The true Boomers (post WWII children born 1946-54) are mostly retired and on fixed income. They will scream at you about how rising property values are causing their property taxes to go through the roof. And it is true. The lady who live across the street from me bought her house in 1982 for about $40k. Current tax appraisal market value for the property is $654k. Just five years ago it was $447k. Property taxes are over $10k a year now. Her kids are paying the property taxes for her because she told them that they only way she is leaving her house is in a coffin.
But before they retired, Boomers were obsessed with property values. That is because boomers bought into first growth suburban neighborhoods in the 60s and 70s back when suburban areas were rapidly developing in a bit of a wild west fashion. Into the 80s and 90s, cities sprawled out and white flight drained the first growth burbs and replaced them with minorities. So, most boomers have had the experience of having to get out of starter house they bought and move further out in the burbs in order to salvage property values. And then there are plenty of instances of people buying into a nice neighborhood only to have the vacant lot behind them developed into a Walmart or carwash or bar. That is why you can always strike up a very long conversation with boomers if you talk about zoning boards.

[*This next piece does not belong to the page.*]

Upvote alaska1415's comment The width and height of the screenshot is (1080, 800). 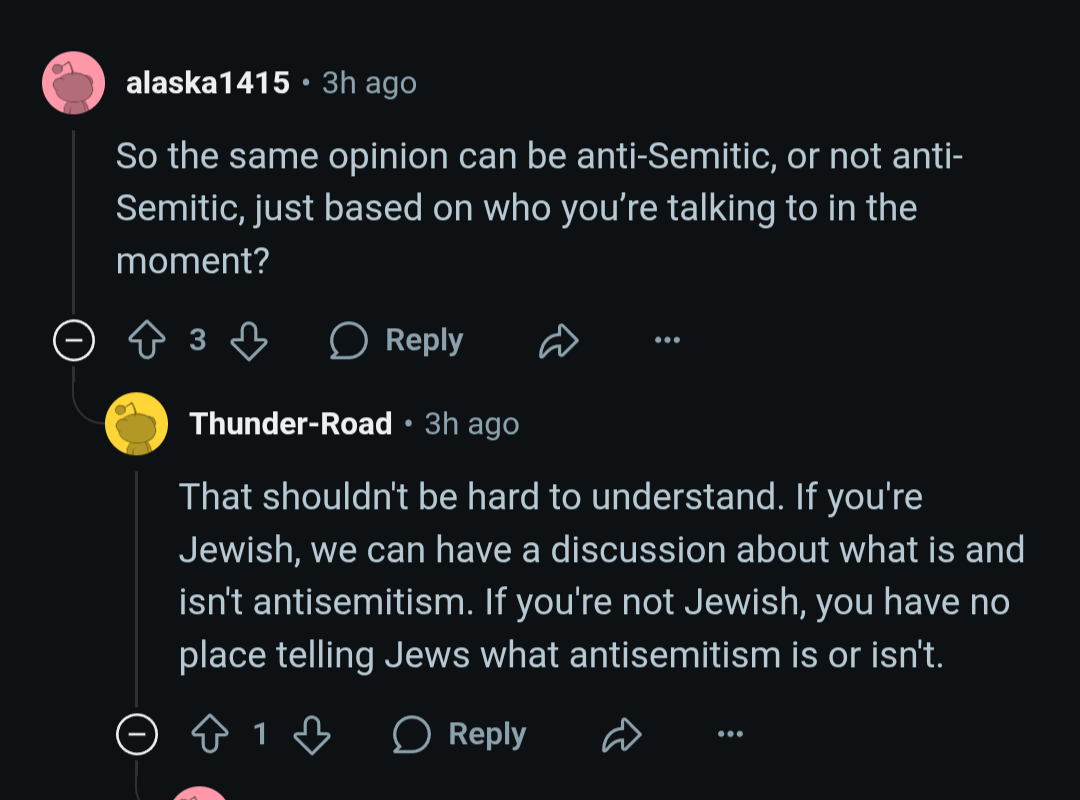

I bought my house in 2010 for $275k. It is currently tax appraised for $600k and would easily sell for $650k. If I added on about 1,000 sq ft, it would go for over a million. While it is nice to have over $400k in equity, it is really no use to me as all the houses way out in the burbs also shot way up. So, if I sold and moved to the burbs, I would probably have to spent at least $600k to get into a good neighborhood with good schools. So, it is, for now, just a zero sum game for me. Except that when I first moved in to the neighborhood it was full of artists, performers, activists, teachers and plenty of regular working class people with some high income people mixed in. Now, everyone is stinky rich and some EVP for something like global markets for some energy company.